Patience, control and simplicity can be your keys to victory
Last night I watched the latest heavyweight boxing fight between Anthony Joshua and Joseph Parker. It was an intriguing contest on many levels, both men are young hungry champions and have different attributes to their fighting styles. Parker is speedy, with quick hands and solid stamina but lacks power, where as Joshua has the power but isn’t as mobile as his opponent.
This made for an interesting contest, a form of human chess, where every move was meticulously analysed so to not make a fatal error and allow the other to capitalise. In the end Joshua conquered this challenge and he did it by being very controlled and patient. Joshua understood that Parker presented a credible threat and is very speedy for a heavyweight, he adapted to this by coming in lighter for the fight, but also by showing great control within his strategy.
Historically all of Joshua’s fights have finished by knockout and you’ll no doubt hear casual fans moan about this match, but this is a masterclass example in how to implement intelligence and strategy into your game – a reminder that we always have more than one route to success.
Joshua and his team had created a strategy that centred on patience, control and keeping it simple with basics.
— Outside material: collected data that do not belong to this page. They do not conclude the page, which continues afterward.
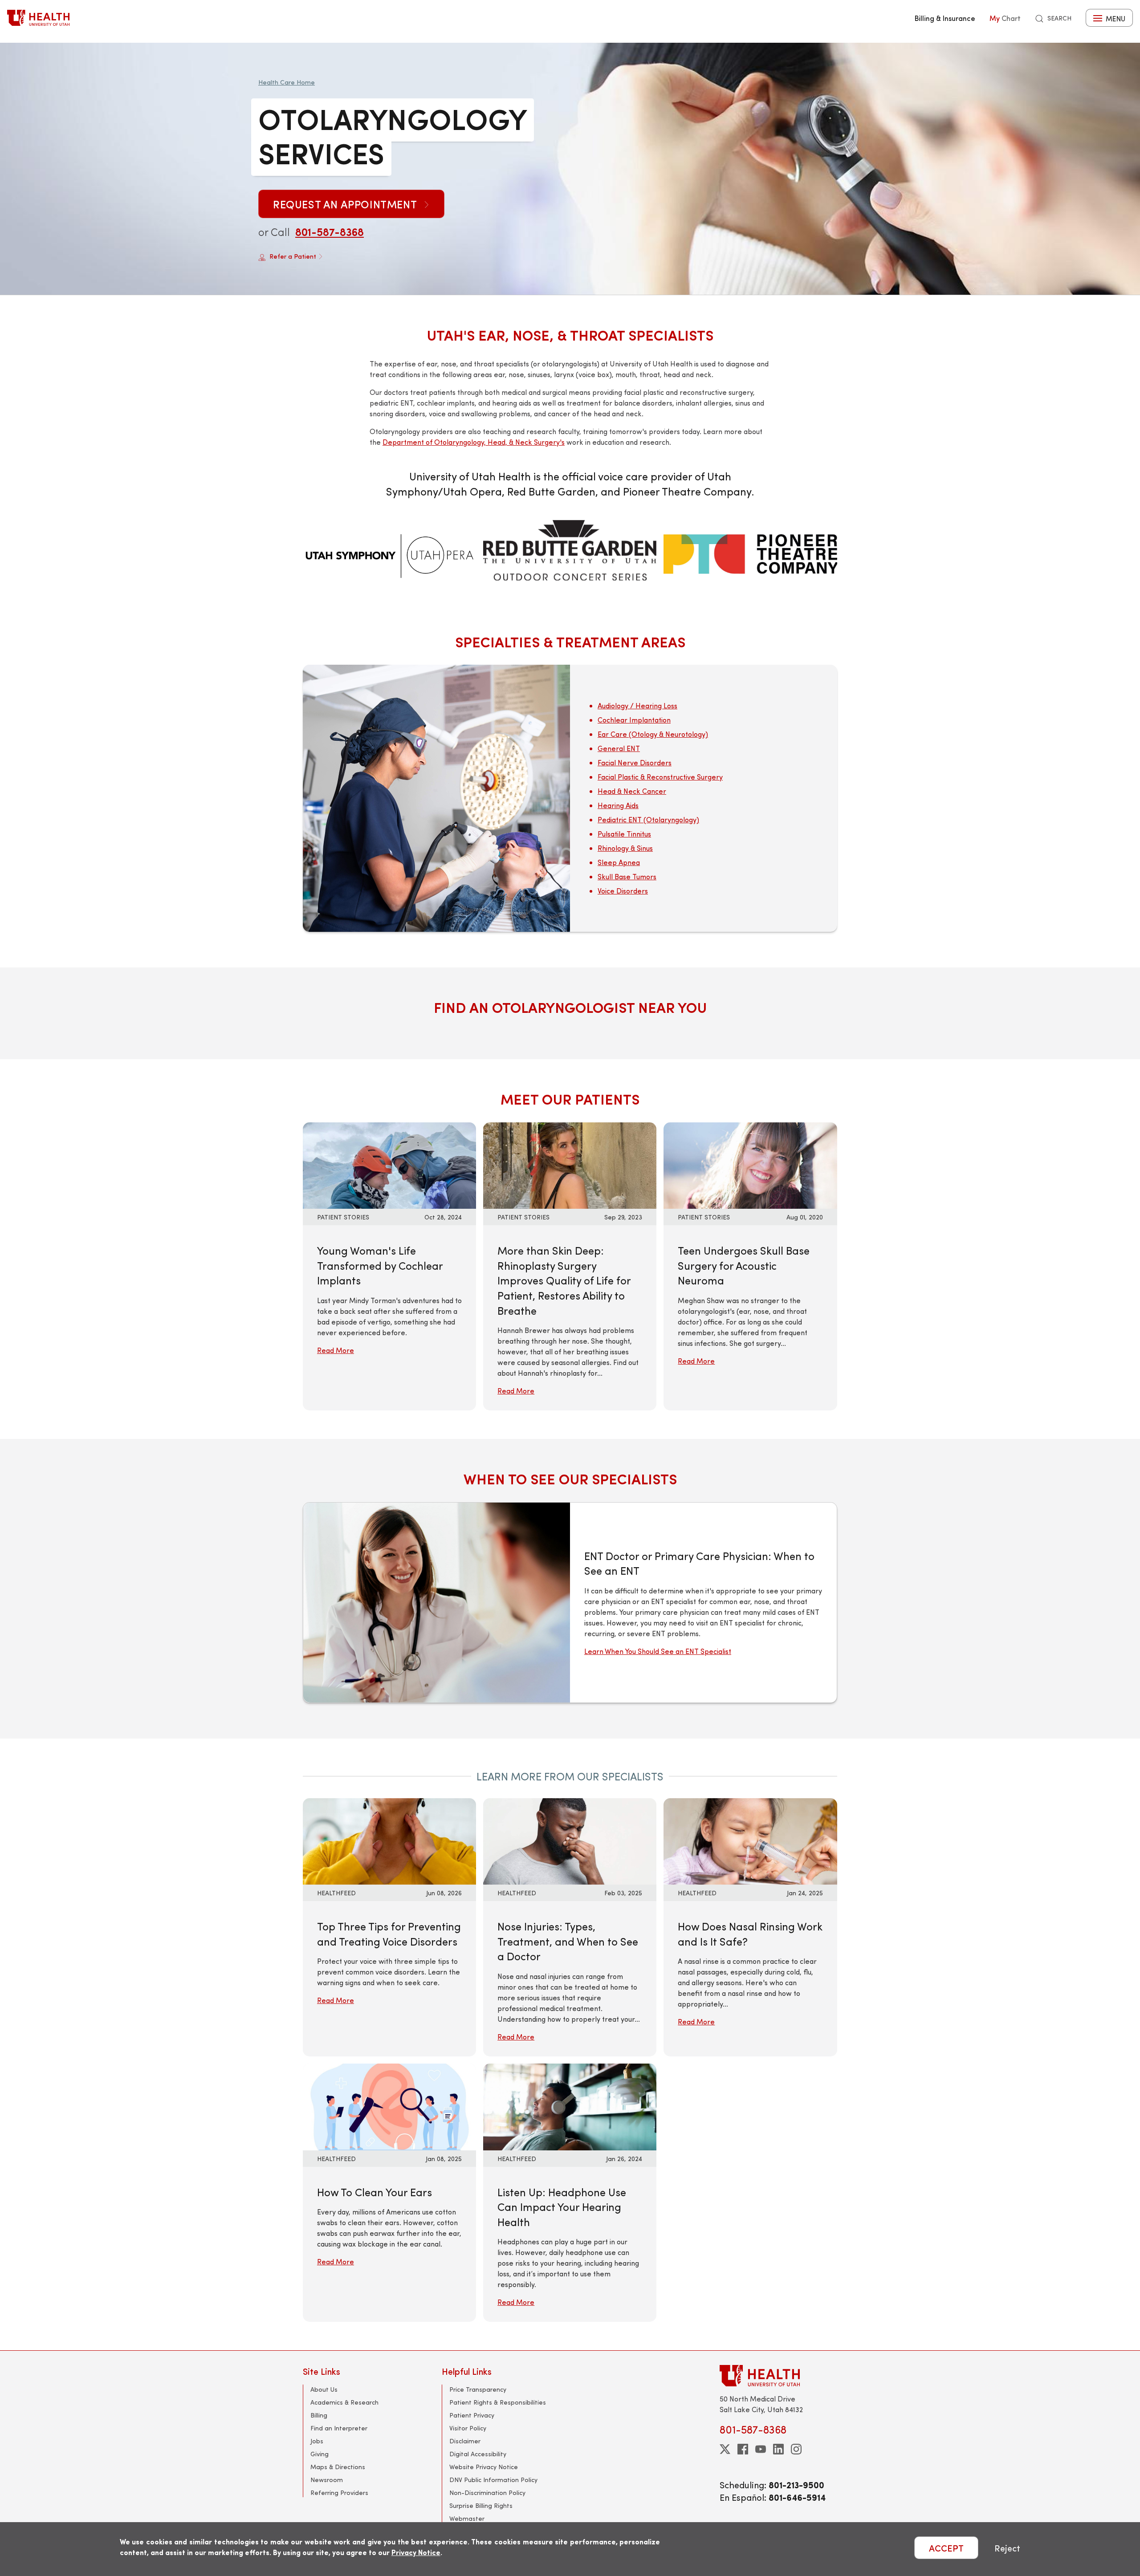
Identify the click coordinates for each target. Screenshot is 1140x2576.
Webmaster (466, 2518)
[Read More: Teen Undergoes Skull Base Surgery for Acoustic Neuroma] (750, 1164)
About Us (324, 2389)
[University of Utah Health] (38, 18)
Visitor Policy (467, 2428)
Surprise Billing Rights (481, 2505)
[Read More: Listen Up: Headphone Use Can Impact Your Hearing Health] (569, 2105)
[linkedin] (778, 2449)
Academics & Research (344, 2402)
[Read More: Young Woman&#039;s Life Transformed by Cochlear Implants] (389, 1164)
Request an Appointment (346, 204)
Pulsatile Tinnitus (624, 833)
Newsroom (326, 2479)
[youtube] (760, 2449)
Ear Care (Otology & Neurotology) (653, 734)
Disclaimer (464, 2441)
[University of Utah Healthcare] (778, 2375)
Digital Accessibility (477, 2454)
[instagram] (796, 2449)
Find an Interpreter (338, 2428)
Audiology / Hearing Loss (637, 705)
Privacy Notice (415, 2552)
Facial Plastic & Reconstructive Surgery (660, 776)
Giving (319, 2454)
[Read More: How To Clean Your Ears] (389, 2105)
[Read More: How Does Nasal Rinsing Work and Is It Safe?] (750, 1840)
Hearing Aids (618, 805)
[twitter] (725, 2449)
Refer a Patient (293, 256)
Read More (335, 1350)
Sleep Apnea (619, 862)
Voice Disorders (623, 890)
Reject (1007, 2548)
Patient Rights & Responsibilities (497, 2402)
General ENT (619, 748)
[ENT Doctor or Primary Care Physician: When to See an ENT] (436, 1602)
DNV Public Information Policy (493, 2479)
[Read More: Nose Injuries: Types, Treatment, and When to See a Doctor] (569, 1840)
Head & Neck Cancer (632, 791)
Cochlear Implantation (634, 719)
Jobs (316, 2441)
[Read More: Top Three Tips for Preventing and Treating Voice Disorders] (389, 1840)
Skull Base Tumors (627, 876)
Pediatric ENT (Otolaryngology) (648, 819)
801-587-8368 (329, 231)
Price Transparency (477, 2389)
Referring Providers (339, 2492)
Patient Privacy (471, 2415)
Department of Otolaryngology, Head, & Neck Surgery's (474, 442)
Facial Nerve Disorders (635, 762)
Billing (318, 2415)
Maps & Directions (337, 2466)
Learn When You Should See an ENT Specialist (657, 1651)
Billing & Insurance (945, 18)
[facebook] (742, 2449)
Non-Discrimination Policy (487, 2492)
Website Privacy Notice (483, 2466)
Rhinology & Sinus (625, 848)
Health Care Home (286, 82)
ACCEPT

Nothing flashy was required in this contest to win as the odds were closely matched between both and one wrong move could mean disaster. Joshua used his primary tool of the jab to keep his opponent at bay, dictate the pace and keep in control. He showed patience in waiting for his times to strike and when he did, no fancy combos were in site just basic strikes to keep his strategy in place and earn him the victory.
What can you learn from this
Simply, that we have more then one way to victory. In this challenge Joshua knew that his trademark heavy handed approach wouldn’t get the job done so a more strategic approach was needed. His ability to adapt and his commitment to being patient, keeping it simple and maintaining control were his keys to victory. You too can learn from this and look at the ways that you can tackle the challenges of life. Highly recommended books from myself on the art of strategy would be The Art of War by Sun Tzu and the Book of 5 rings by Miyamoto Musashi – these are old texts that contain valuable lessons in understanding your environment and opponent.
Next time you face a challenge, take a step back and analyse how you can create a path to victory. Will your same old method work or do you need to adapt? What skills will you need to call upon to tackle the challenge ahead?